**Exercise requirements**
Please update the data below by replacing "Previous Article" with "Earlier Article" everywhere it appears, leaving everything else unchanged.

[Item-finding records]
+ + + + +
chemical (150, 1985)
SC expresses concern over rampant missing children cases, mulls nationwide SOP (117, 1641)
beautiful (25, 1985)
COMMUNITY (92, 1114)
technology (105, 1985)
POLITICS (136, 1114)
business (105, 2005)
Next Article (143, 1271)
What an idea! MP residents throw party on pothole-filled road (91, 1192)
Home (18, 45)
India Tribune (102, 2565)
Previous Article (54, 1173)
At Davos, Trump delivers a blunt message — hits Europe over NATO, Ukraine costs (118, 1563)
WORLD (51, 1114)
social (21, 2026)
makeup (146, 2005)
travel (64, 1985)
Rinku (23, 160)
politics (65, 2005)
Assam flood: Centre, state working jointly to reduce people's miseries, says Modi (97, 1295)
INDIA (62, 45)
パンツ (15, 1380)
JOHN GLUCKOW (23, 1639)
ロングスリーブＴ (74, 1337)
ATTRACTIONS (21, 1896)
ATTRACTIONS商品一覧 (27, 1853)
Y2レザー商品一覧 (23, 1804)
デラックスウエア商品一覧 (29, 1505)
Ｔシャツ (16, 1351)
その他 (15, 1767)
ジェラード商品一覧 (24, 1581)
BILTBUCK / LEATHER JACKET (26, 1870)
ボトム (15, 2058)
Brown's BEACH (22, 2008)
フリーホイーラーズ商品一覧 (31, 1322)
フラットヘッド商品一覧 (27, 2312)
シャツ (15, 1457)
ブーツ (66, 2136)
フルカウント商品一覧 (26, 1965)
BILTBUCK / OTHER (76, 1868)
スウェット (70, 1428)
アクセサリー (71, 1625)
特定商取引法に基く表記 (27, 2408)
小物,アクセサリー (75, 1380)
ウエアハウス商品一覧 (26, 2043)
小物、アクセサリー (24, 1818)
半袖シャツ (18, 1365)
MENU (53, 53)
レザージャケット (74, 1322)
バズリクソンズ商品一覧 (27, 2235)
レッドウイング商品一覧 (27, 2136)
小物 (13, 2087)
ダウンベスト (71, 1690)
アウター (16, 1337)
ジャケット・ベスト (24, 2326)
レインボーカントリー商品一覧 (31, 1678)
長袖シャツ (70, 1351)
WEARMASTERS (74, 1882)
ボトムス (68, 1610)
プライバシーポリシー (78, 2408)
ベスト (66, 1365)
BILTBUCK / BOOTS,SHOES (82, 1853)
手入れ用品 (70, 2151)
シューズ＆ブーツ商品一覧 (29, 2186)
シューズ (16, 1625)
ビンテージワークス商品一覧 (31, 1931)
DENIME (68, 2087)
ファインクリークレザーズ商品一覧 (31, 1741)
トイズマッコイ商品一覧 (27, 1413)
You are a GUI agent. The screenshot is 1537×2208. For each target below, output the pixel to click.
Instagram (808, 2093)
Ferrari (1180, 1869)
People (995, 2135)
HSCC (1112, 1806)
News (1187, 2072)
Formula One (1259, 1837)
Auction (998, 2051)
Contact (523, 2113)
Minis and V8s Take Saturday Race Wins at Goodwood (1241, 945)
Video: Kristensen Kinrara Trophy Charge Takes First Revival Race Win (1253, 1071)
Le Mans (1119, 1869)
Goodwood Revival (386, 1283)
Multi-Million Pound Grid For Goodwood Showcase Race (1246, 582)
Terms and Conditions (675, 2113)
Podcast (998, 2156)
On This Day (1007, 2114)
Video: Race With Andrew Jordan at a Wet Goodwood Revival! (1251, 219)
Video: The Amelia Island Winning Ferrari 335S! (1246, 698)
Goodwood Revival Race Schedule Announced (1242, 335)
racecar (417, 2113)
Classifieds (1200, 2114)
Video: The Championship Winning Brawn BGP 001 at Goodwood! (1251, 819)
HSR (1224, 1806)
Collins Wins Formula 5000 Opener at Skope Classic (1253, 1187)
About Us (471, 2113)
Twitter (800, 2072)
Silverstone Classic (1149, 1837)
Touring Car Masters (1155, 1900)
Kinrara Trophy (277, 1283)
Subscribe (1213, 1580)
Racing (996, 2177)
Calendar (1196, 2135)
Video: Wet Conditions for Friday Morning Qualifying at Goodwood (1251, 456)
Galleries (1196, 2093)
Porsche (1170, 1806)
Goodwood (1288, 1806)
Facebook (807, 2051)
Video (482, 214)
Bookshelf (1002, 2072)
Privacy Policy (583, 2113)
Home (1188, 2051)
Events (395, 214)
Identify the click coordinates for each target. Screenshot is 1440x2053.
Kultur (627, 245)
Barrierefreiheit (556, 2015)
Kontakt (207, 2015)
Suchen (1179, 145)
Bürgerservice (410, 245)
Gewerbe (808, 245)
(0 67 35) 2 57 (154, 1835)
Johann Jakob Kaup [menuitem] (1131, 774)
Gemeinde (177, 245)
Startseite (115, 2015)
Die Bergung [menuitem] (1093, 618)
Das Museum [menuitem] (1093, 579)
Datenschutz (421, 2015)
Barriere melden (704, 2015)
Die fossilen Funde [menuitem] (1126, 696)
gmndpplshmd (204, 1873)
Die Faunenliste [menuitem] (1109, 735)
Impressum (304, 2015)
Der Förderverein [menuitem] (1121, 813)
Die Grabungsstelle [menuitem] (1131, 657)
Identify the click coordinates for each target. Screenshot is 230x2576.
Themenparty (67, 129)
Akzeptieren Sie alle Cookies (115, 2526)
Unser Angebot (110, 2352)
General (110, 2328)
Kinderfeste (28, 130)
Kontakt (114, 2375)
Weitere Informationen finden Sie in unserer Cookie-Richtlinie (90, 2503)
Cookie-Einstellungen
+ + + + +
**Solved problem**
chemical (150, 1985)
SC expresses concern over rampant missing children cases, mulls nationwide SOP (117, 1641)
beautiful (25, 1985)
COMMUNITY (92, 1114)
technology (105, 1985)
POLITICS (136, 1114)
business (105, 2005)
Next Article (143, 1271)
What an idea! MP residents throw party on pothole-filled road (91, 1192)
Home (18, 45)
India Tribune (102, 2565)
Earlier Article (54, 1173)
At Davos, Trump delivers a blunt message — hits Europe over NATO, Ukraine costs (118, 1563)
WORLD (51, 1114)
social (21, 2026)
makeup (146, 2005)
travel (64, 1985)
Rinku (23, 160)
politics (65, 2005)
Assam flood: Centre, state working jointly to reduce people's miseries, says Modi (97, 1295)
INDIA (62, 45)
パンツ (15, 1380)
JOHN GLUCKOW (23, 1639)
ロングスリーブＴ (74, 1337)
ATTRACTIONS (21, 1896)
ATTRACTIONS商品一覧 (27, 1853)
Y2レザー商品一覧 (23, 1804)
デラックスウエア商品一覧 (29, 1505)
Ｔシャツ (16, 1351)
その他 (15, 1767)
ジェラード商品一覧 (24, 1581)
BILTBUCK / LEATHER JACKET (26, 1870)
ボトム (15, 2058)
Brown's BEACH (22, 2008)
フリーホイーラーズ商品一覧 (31, 1322)
フラットヘッド商品一覧 (27, 2312)
シャツ (15, 1457)
ブーツ (66, 2136)
フルカウント商品一覧 (26, 1965)
BILTBUCK / OTHER (76, 1868)
スウェット (70, 1428)
アクセサリー (71, 1625)
特定商取引法に基く表記 (27, 2408)
小物,アクセサリー (75, 1380)
ウエアハウス商品一覧 (26, 2043)
小物、アクセサリー (24, 1818)
半袖シャツ (18, 1365)
MENU (53, 53)
レザージャケット (74, 1322)
バズリクソンズ商品一覧 (27, 2235)
レッドウイング商品一覧 (27, 2136)
小物 (13, 2087)
ダウンベスト (71, 1690)
アウター (16, 1337)
ジャケット・ベスト (24, 2326)
レインボーカントリー商品一覧 (31, 1678)
長袖シャツ (70, 1351)
WEARMASTERS (74, 1882)
ボトムス (68, 1610)
プライバシーポリシー (78, 2408)
ベスト (66, 1365)
BILTBUCK / BOOTS,SHOES (82, 1853)
手入れ用品 (70, 2151)
シューズ＆ブーツ商品一覧 (29, 2186)
シューズ (16, 1625)
ビンテージワークス商品一覧 (31, 1931)
DENIME (68, 2087)
ファインクリークレザーズ商品一覧 (31, 1741)
トイズマッコイ商品一覧 (27, 1413)
You are a GUI agent. The screenshot is 1537×2208. For each target below, output the pixel to click.
Instagram (808, 2093)
Ferrari (1180, 1869)
People (995, 2135)
HSCC (1112, 1806)
News (1187, 2072)
Formula One (1259, 1837)
Auction (998, 2051)
Contact (523, 2113)
Minis and V8s Take Saturday Race Wins at Goodwood (1241, 945)
Video: Kristensen Kinrara Trophy Charge Takes First Revival Race Win (1253, 1071)
Le Mans (1119, 1869)
Goodwood Revival (386, 1283)
Multi-Million Pound Grid For Goodwood Showcase Race (1246, 582)
Terms and Conditions (675, 2113)
Podcast (998, 2156)
On This Day (1007, 2114)
Video: Race With Andrew Jordan at a Wet Goodwood Revival! (1251, 219)
Video: The Amelia Island Winning Ferrari 335S! (1246, 698)
Goodwood Revival Race Schedule Announced (1242, 335)
racecar (417, 2113)
Classifieds (1200, 2114)
Video: The Championship Winning Brawn BGP 001 at Goodwood! (1251, 819)
HSR (1224, 1806)
Collins Wins Formula 5000 Opener at Skope Classic (1253, 1187)
About Us (471, 2113)
Twitter (800, 2072)
Silverstone Classic (1149, 1837)
Touring Car Masters (1155, 1900)
Kinrara Trophy (277, 1283)
Subscribe (1213, 1580)
Racing (996, 2177)
Calendar (1196, 2135)
Video: Wet Conditions for Friday Morning Qualifying at Goodwood (1251, 456)
Galleries (1196, 2093)
Porsche (1170, 1806)
Goodwood (1288, 1806)
Facebook (807, 2051)
Video (482, 214)
Bookshelf (1002, 2072)
Privacy Policy (583, 2113)
Home (1188, 2051)
Events (395, 214)
Identify the click coordinates for each target. Screenshot is 1440x2053.
Kultur (627, 245)
Barrierefreiheit (556, 2015)
Kontakt (207, 2015)
Suchen (1179, 145)
Bürgerservice (410, 245)
Gewerbe (808, 245)
(0 67 35) 2 57 (154, 1835)
Johann Jakob Kaup [menuitem] (1131, 774)
Gemeinde (177, 245)
Startseite (115, 2015)
Die Bergung [menuitem] (1093, 618)
Das Museum [menuitem] (1093, 579)
Datenschutz (421, 2015)
Barriere melden (704, 2015)
Die fossilen Funde [menuitem] (1126, 696)
gmndpplshmd (204, 1873)
Die Faunenliste [menuitem] (1109, 735)
Impressum (304, 2015)
Der Förderverein [menuitem] (1121, 813)
Die Grabungsstelle [menuitem] (1131, 657)
Identify the click coordinates for each target. Screenshot is 230x2576.
Themenparty (67, 129)
Akzeptieren Sie alle Cookies (115, 2526)
Unser Angebot (110, 2352)
General (110, 2328)
Kinderfeste (28, 130)
Kontakt (114, 2375)
Weitere Informationen finden Sie in unserer Cookie-Richtlinie (90, 2503)
Cookie-Einstellungen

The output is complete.